### Job
Convert every line of the following items into a Markdown table with two columns, Number and Line, numbering the rows and skipping blank lines. Leave the pictures out.

+ + + +

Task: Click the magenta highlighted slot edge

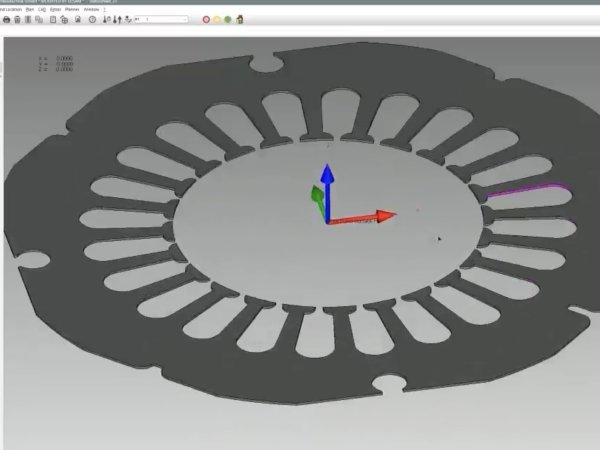Action: click(530, 187)
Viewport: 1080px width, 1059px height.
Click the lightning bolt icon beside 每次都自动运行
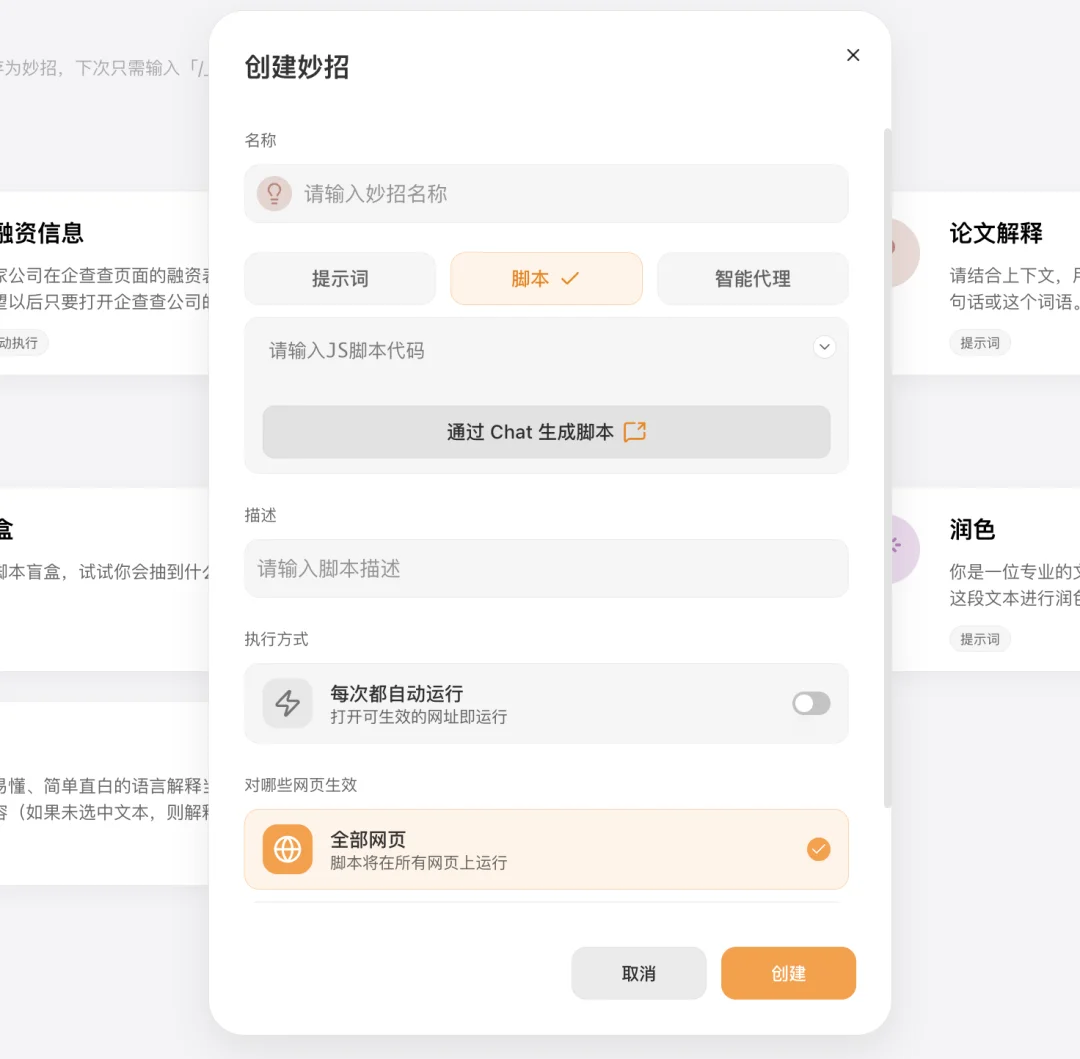tap(287, 703)
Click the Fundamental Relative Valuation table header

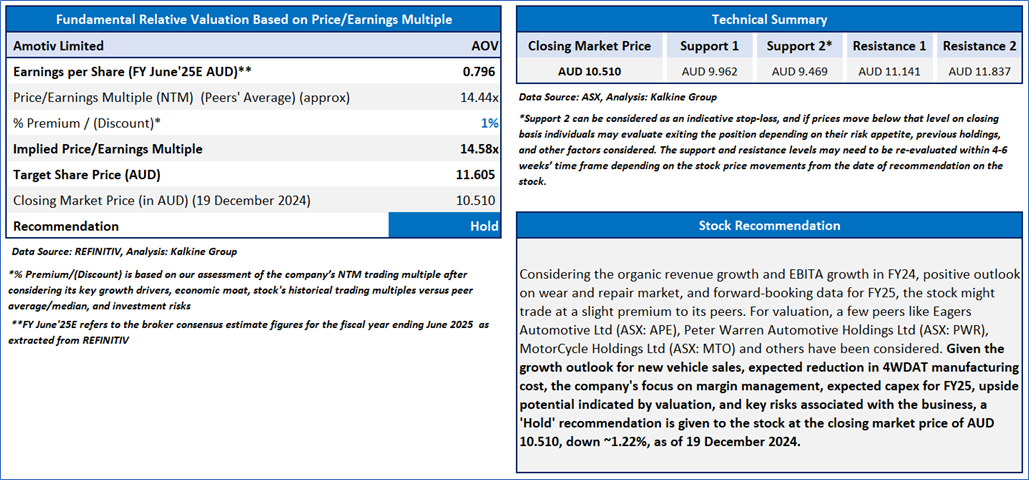pyautogui.click(x=254, y=20)
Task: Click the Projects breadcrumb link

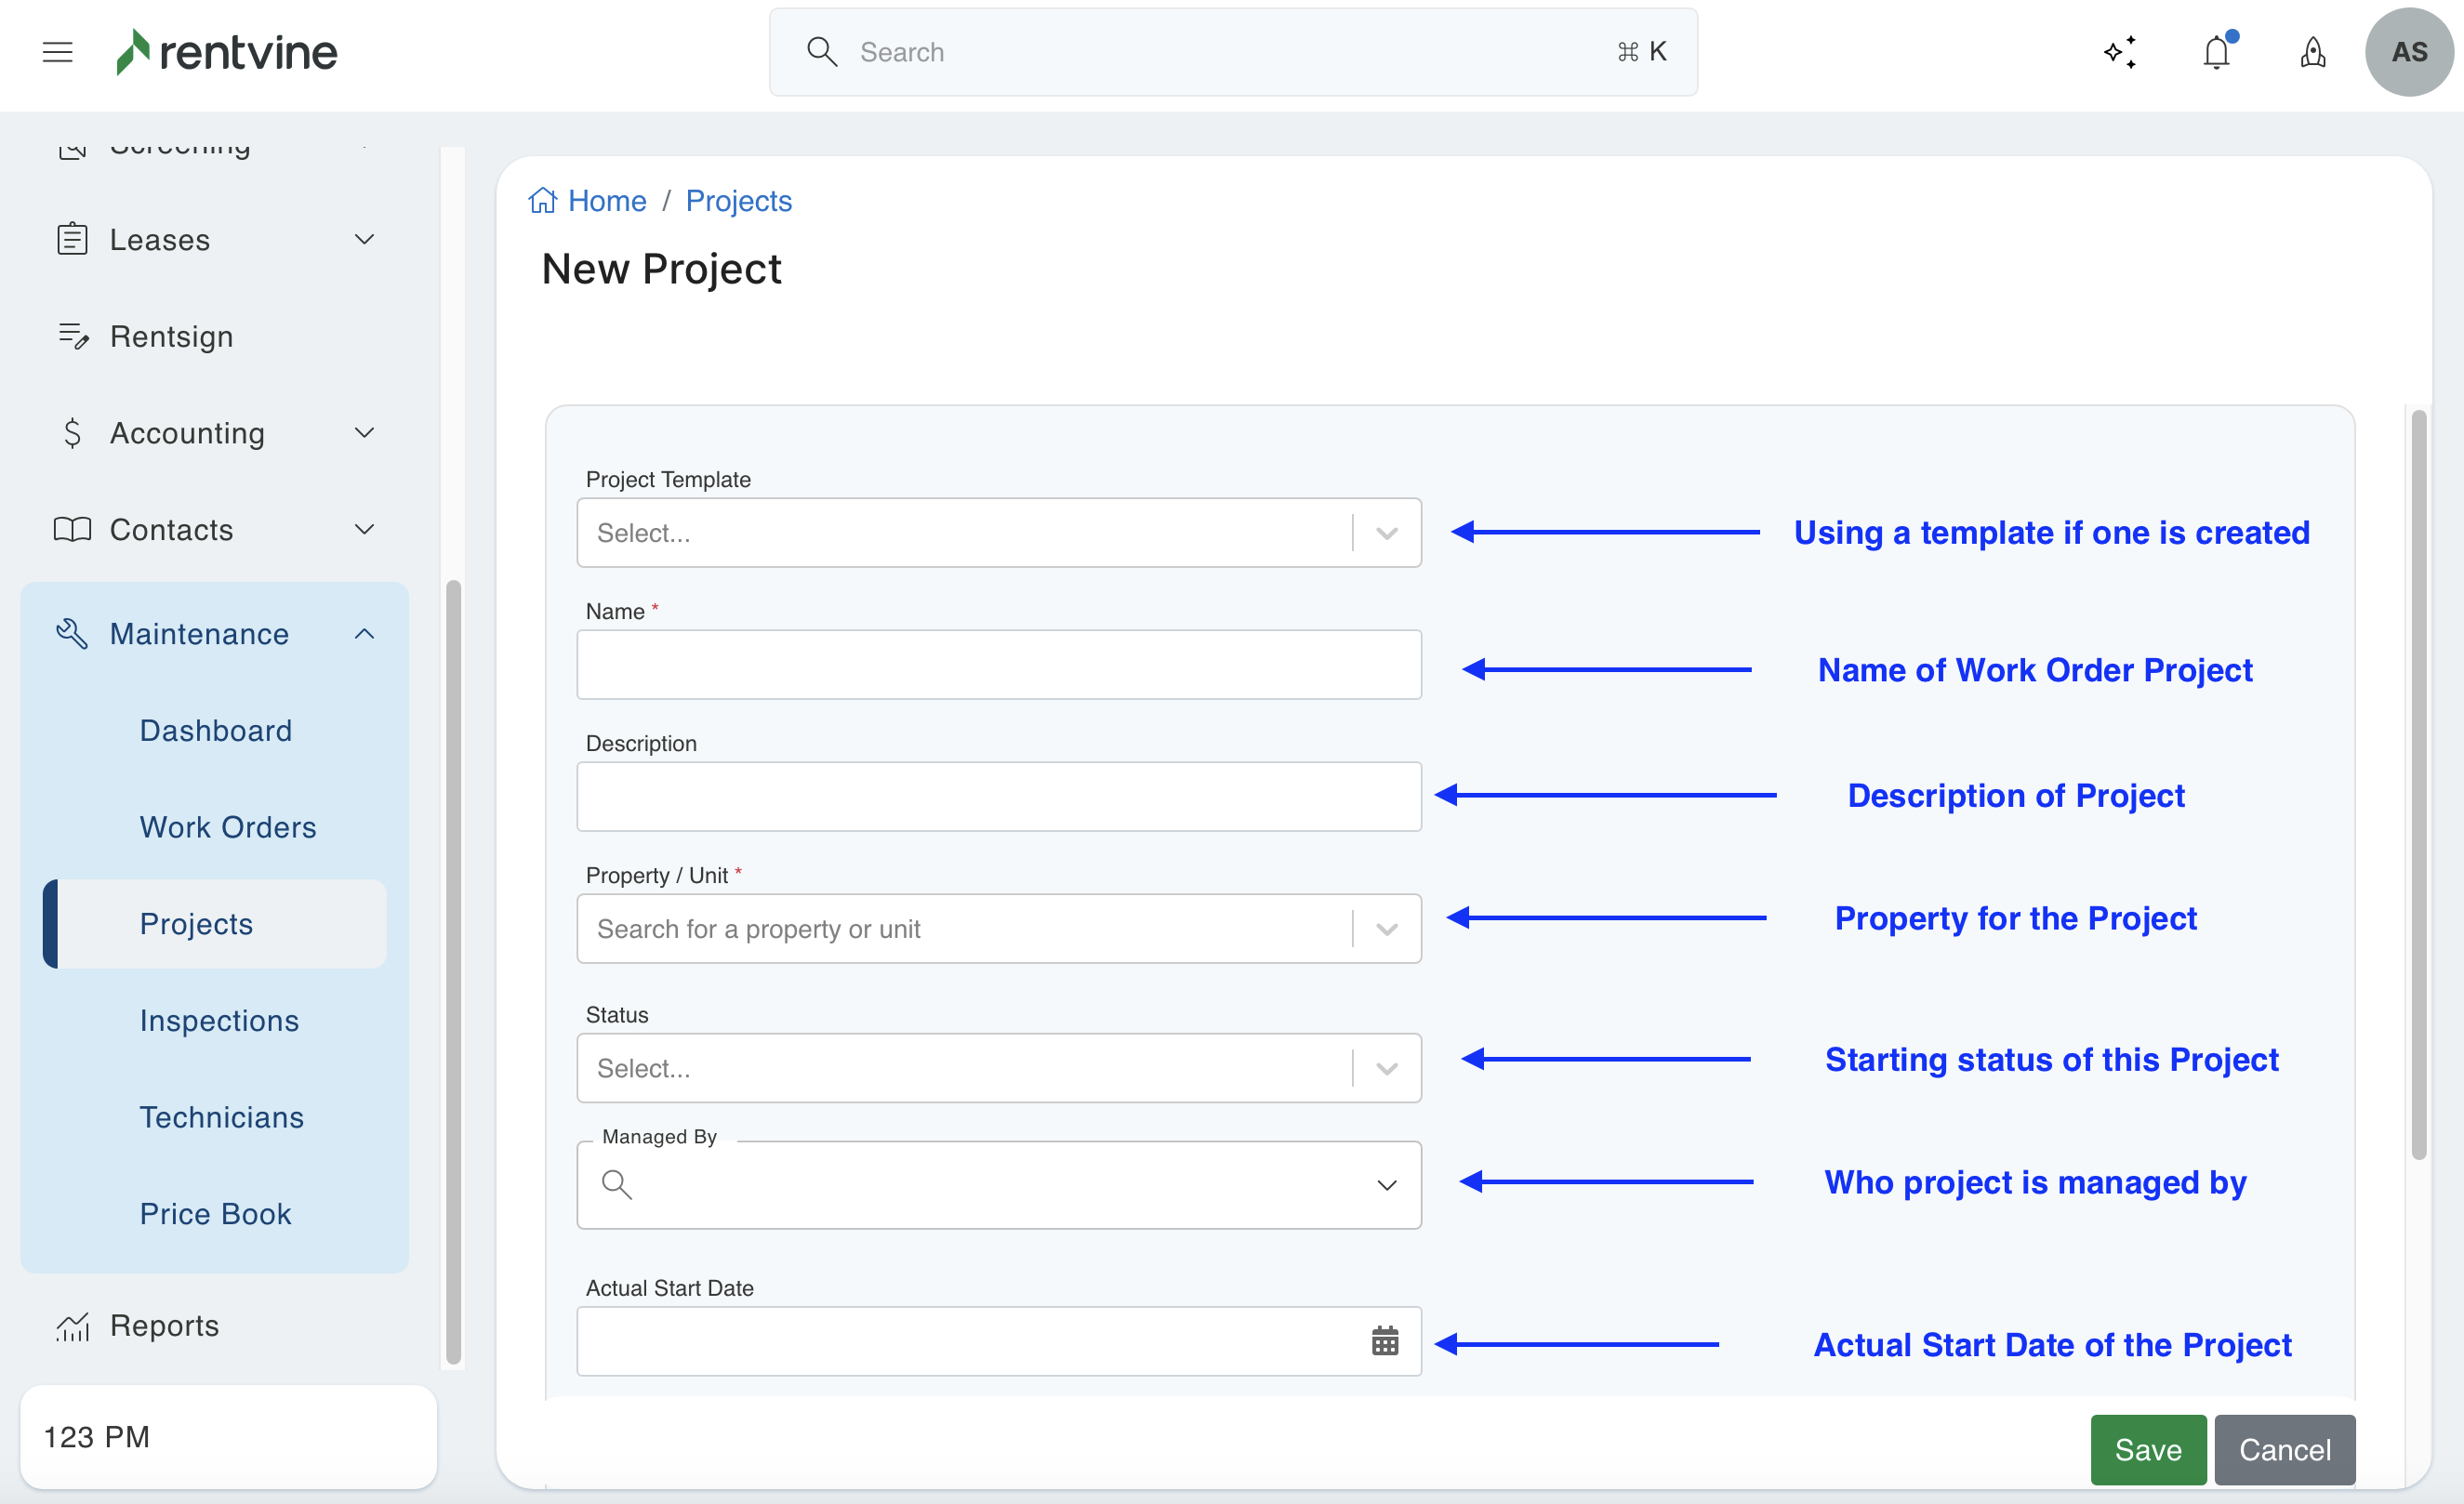Action: pos(738,201)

+ + + +

### Exercise solution
| Number | Line |
|---|---|
| 1 | Task: Click the magenta highlighted slot edge |
| 2 | Action: click(530, 187) |
| 3 | Viewport: 1080px width, 1059px height. |
| 4 | Click the lightning bolt icon beside 每次都自动运行 |
| 5 | tap(287, 703) |
| 6 | Click the Fundamental Relative Valuation table header |
| 7 | pyautogui.click(x=254, y=20) |
| 8 | Task: Click the Projects breadcrumb link |
| 9 | Action: pos(738,201) |